Erkelenz 1581 ou 1582 – Maastricht 1649

The Assumption of the Virgin, recto; Studies of legs, verso

Oil on paper.

360 x 265 mm – 14 3/16 x 10 7/16 in.

Provenance – Dreweatts auction, Newbury (Berkshire), 28/04/2015; England, private collection.

Exhibition – Theodoor Van Loon, un caravagesque entre Rome et Bruxelles, Brussels, Palais des Beaux-Arts (BOZAR), 10 October 2018-13 January 2019 ; Luxembourg, Musée national d’histoire et d’art (MNHA), 15 February 2019 – 26 May 2019. 

Literature – Galerie Marty de Cambiaire, Tableaux, 2016, n° 1, p. 6-9 ; Theodoor Van Loon, exh. cat. ed. by Sabine van Sprang, Bozar Books, Fonds Mercator, 2019, no. 35, entry by Sabine van Sprang, p. 180-181, ill. p. 183.

 

This beautiful oil on paper is a preparatory study for the altar representing the Assumption of the Virgin painted by Theodoor van Loon around 1617, when it was donated to adorn the main altar of the church of Saint-Jean-Baptiste du Grand Beguinage in Brussels (located today at Musées royaux des Beaux-Arts de Belgique in Brussels).

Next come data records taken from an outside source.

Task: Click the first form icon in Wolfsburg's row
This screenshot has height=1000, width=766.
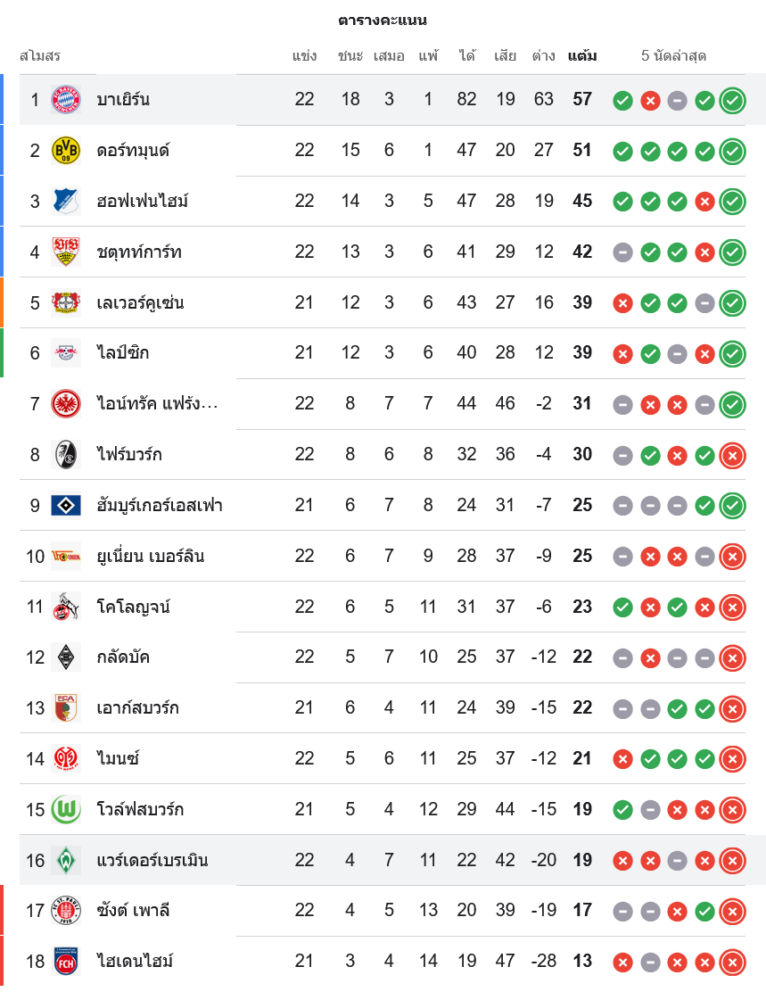Action: pyautogui.click(x=622, y=810)
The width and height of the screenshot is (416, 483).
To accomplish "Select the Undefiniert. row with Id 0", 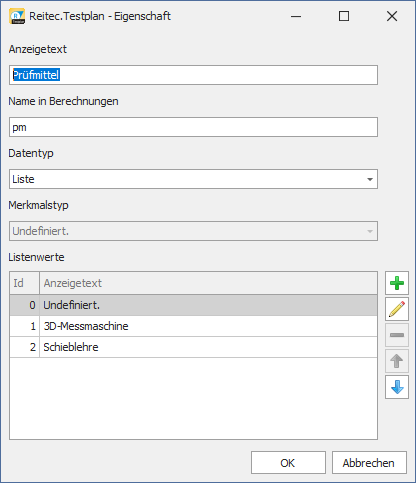I will tap(193, 305).
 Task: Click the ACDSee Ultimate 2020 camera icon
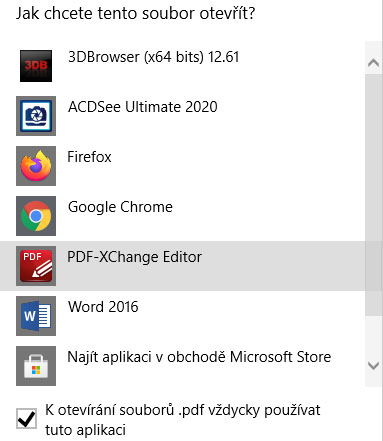36,116
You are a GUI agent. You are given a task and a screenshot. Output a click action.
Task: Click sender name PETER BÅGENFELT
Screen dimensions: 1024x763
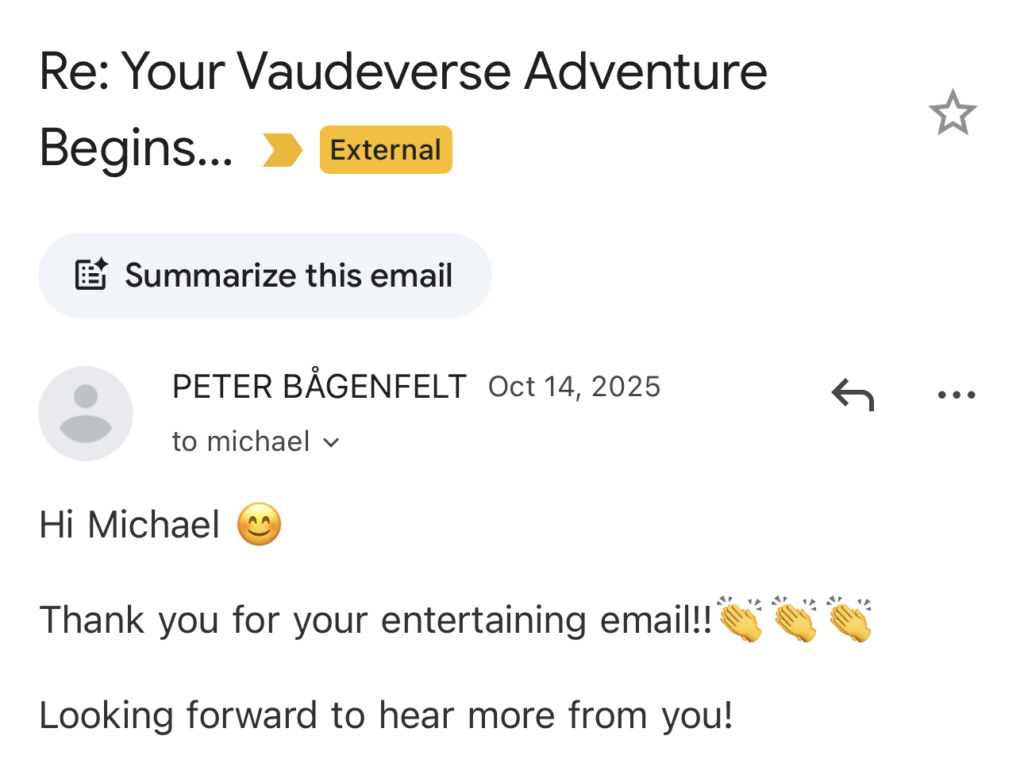pos(319,387)
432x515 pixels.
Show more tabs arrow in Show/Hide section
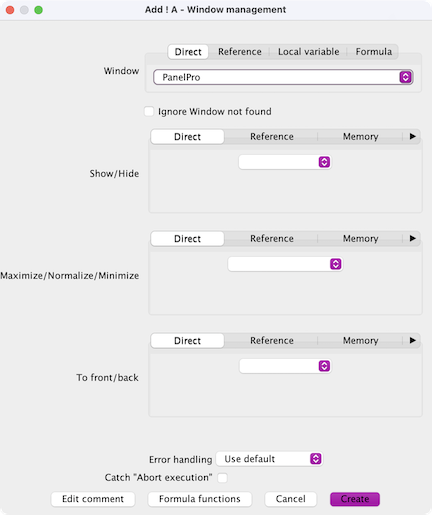coord(412,136)
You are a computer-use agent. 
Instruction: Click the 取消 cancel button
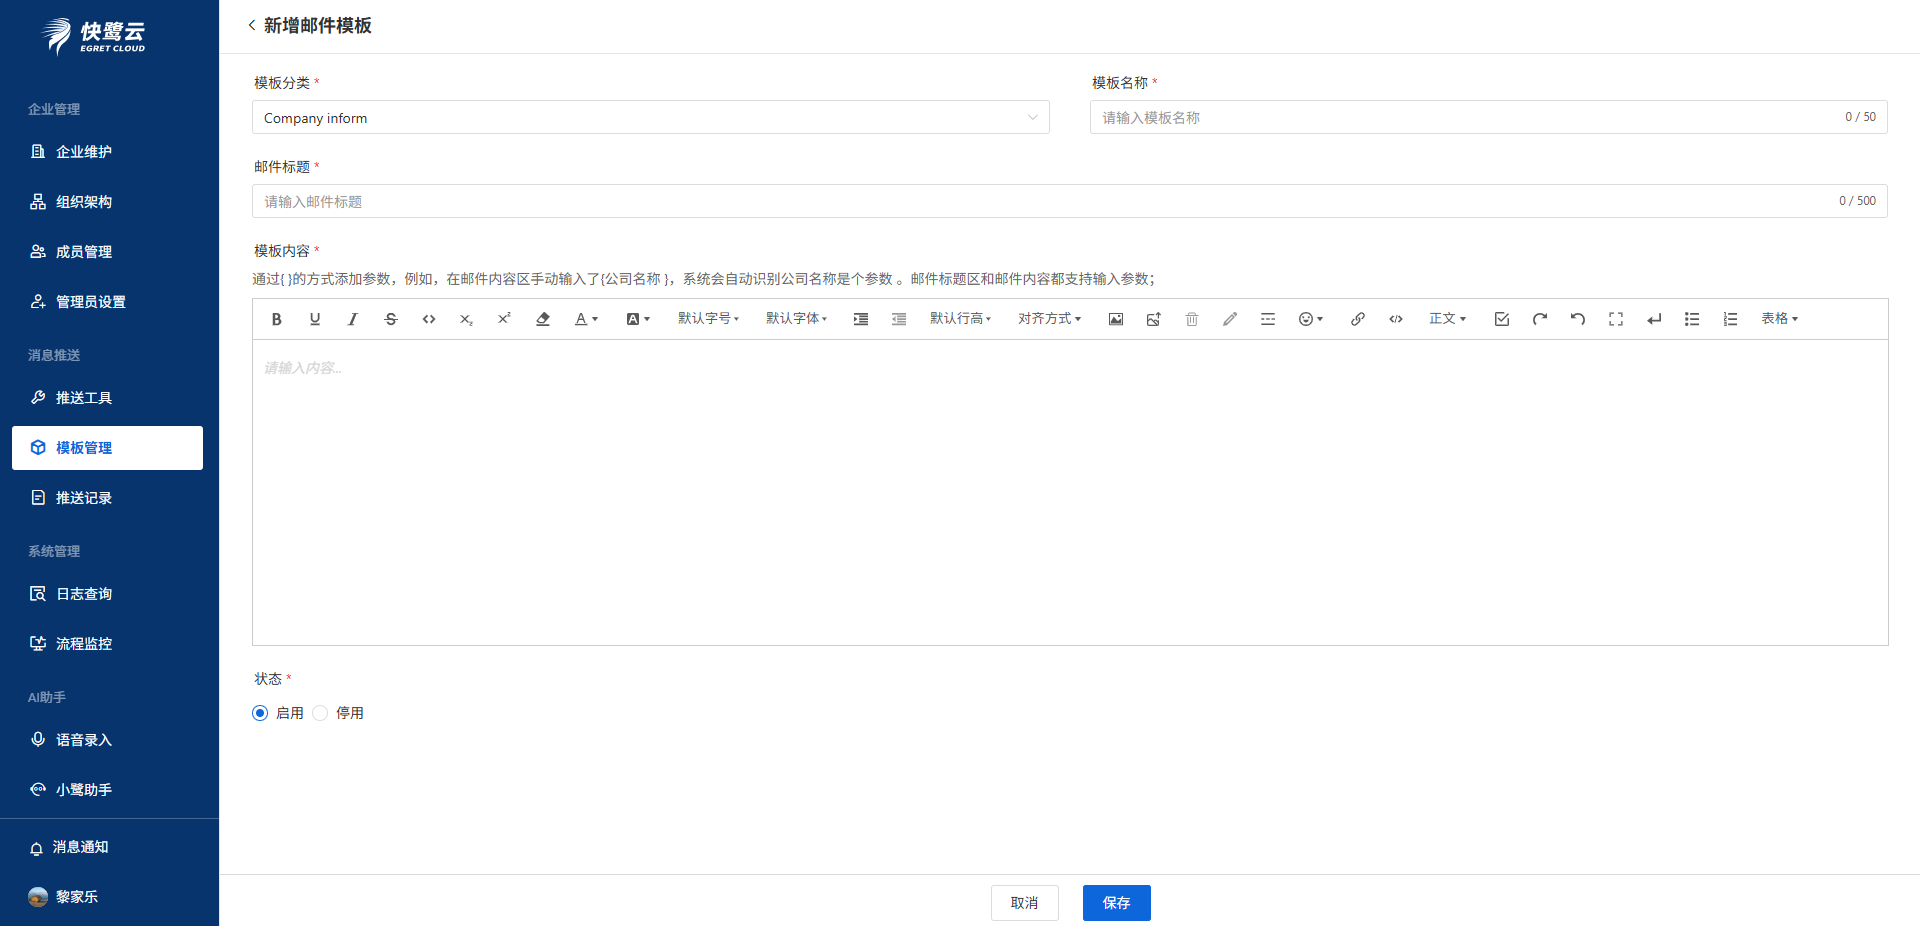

Another preparatory study at the Musée communal de Molenbeek-Saint-Jean (Brussels, 103 x 74 cm) is very close to the final painting, but of uneven quality. It is maybe a studio work painted at “an intermediate stage to be placed between an initial modello, now lost and which would have been made by van Loon alone, and the monumental painting” or “a sort of a workshop exercise” made after the painted version (Jana Sanyova, Sabine van Sprang, Helène Dubois, Catherine Van Herck and Marie-Annelle Mouffe, “La technique picturale de Van Loon: une première approche,” Theodor van Loon, “pictor ingenius” et contemporain de Rubens, Cahiers des Musées royaux des Beaux-arts de Belgique, Brussels, 2011, p. 88).

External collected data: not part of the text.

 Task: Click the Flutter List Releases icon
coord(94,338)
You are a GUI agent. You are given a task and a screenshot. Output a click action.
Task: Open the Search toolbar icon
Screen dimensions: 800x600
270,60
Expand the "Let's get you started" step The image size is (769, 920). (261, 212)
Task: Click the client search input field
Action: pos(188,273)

Our sketch, which shows major variations compared both with the final work and with the one in Molenbeek, is certainly this modello. The overall composition is already in place : in the upper – celestial – part, the Virgin is accompanied by angels and cherubs, one of them holding tendrils in reference to the former name of the beguinage, Notre-Dame de la Vigne, while in the lower – terrestrial – part, the apostles and female saints are gathering around the empty tomb. The emphasis on the women placed on the foreground indicates that the work was destined for a female community.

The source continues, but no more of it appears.